WHAT YOU NEED TO DO: Gather each line of the items below that contains the word "pixels", and copy those lines. Case counts.

RECORDS FOR THIS TASK:
*****
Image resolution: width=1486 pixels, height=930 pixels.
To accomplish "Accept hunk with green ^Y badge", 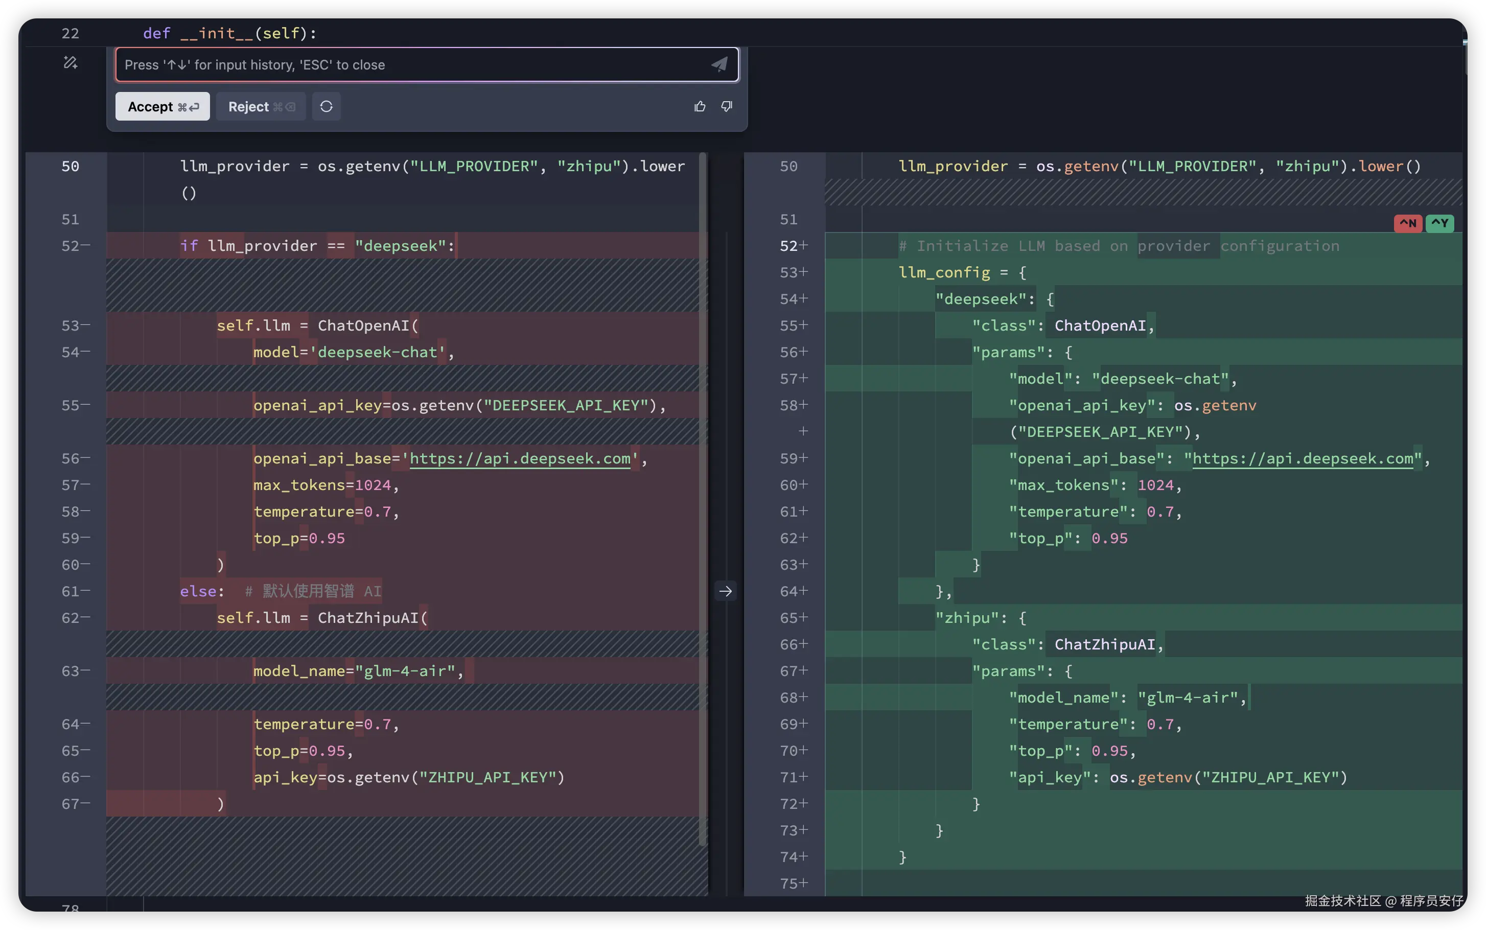I will [1439, 223].
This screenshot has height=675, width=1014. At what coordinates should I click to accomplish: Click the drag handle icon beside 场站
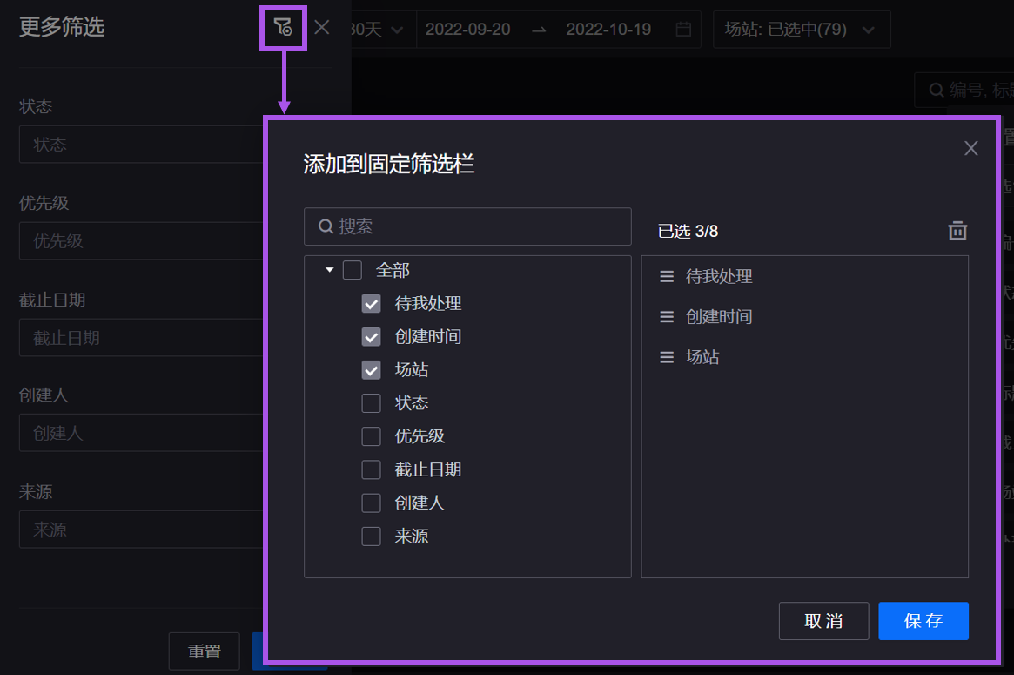667,357
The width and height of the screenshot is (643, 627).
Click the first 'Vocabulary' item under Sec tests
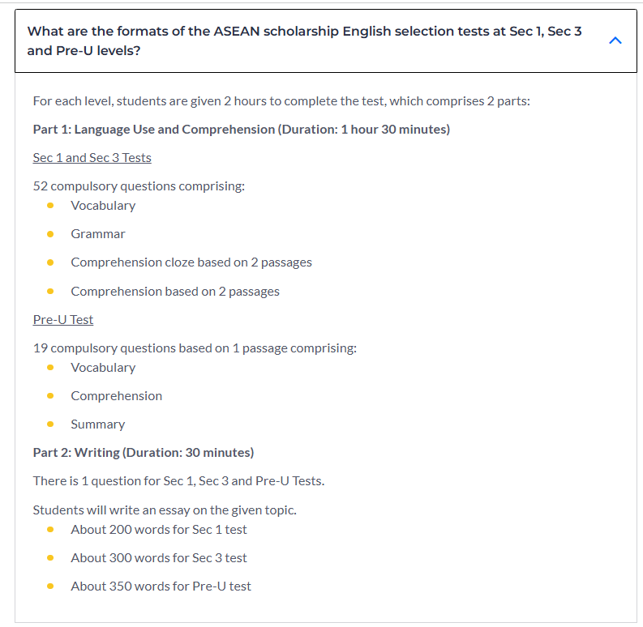pos(103,205)
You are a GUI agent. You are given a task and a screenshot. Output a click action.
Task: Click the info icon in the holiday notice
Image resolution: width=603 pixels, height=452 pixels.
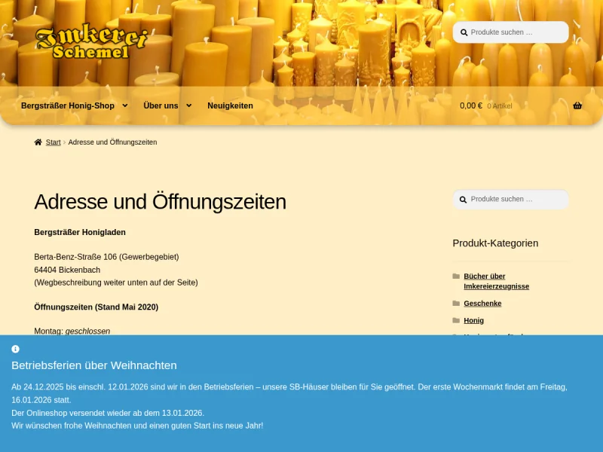(16, 349)
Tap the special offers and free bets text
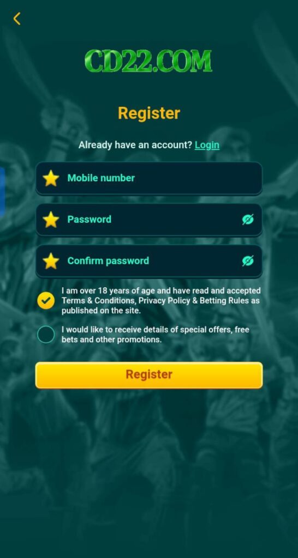 (156, 335)
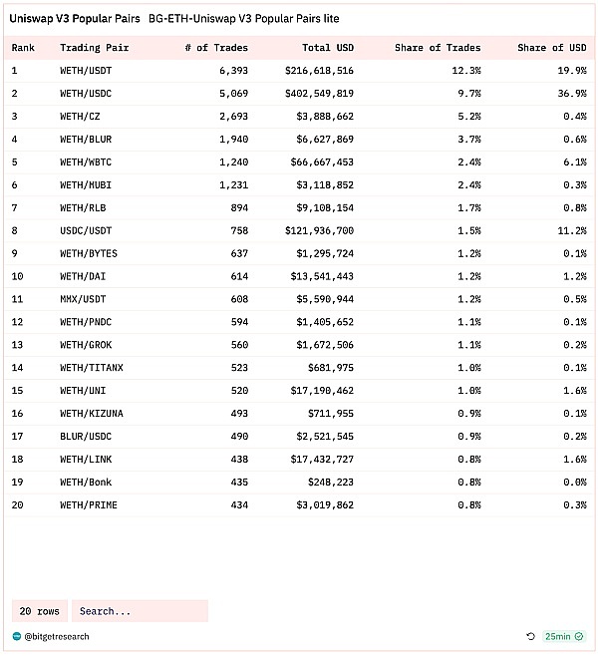Screen dimensions: 598x656
Task: Sort by the # of Trades header
Action: click(x=216, y=47)
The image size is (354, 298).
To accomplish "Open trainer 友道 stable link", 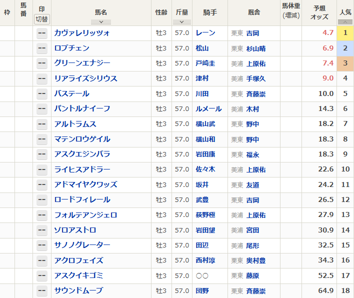I will click(253, 185).
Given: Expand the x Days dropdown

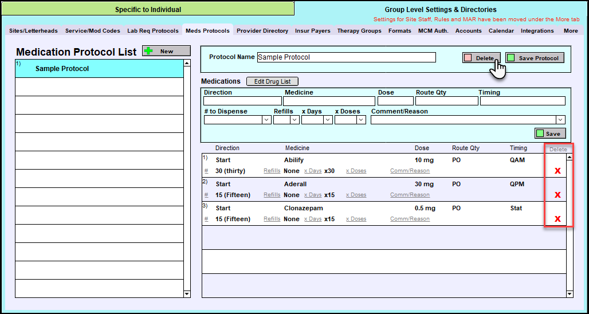Looking at the screenshot, I should (328, 120).
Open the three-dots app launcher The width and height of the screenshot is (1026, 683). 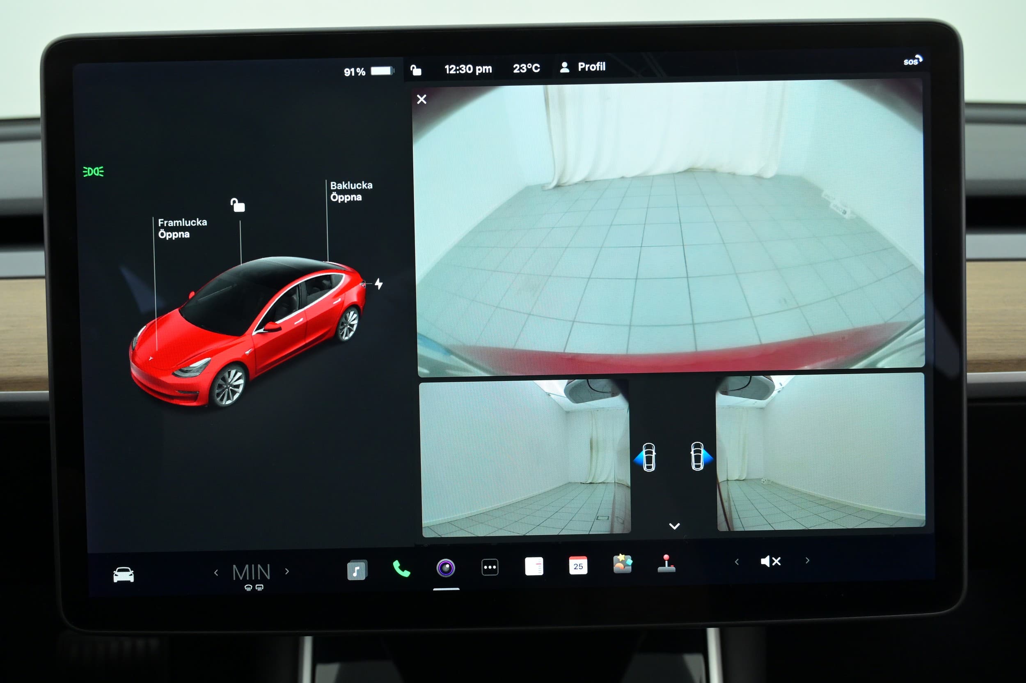pos(490,567)
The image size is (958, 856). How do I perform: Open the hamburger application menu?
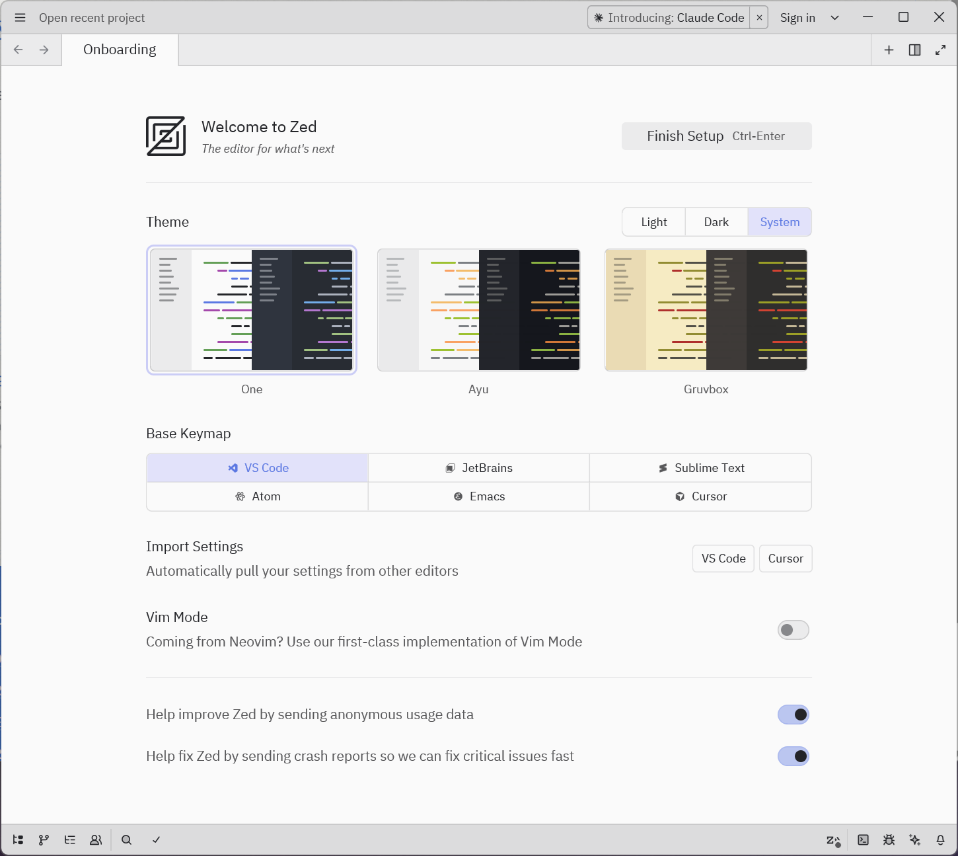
*****
RIGHT ANSWER:
Image resolution: width=1486 pixels, height=930 pixels.
Image resolution: width=603 pixels, height=452 pixels.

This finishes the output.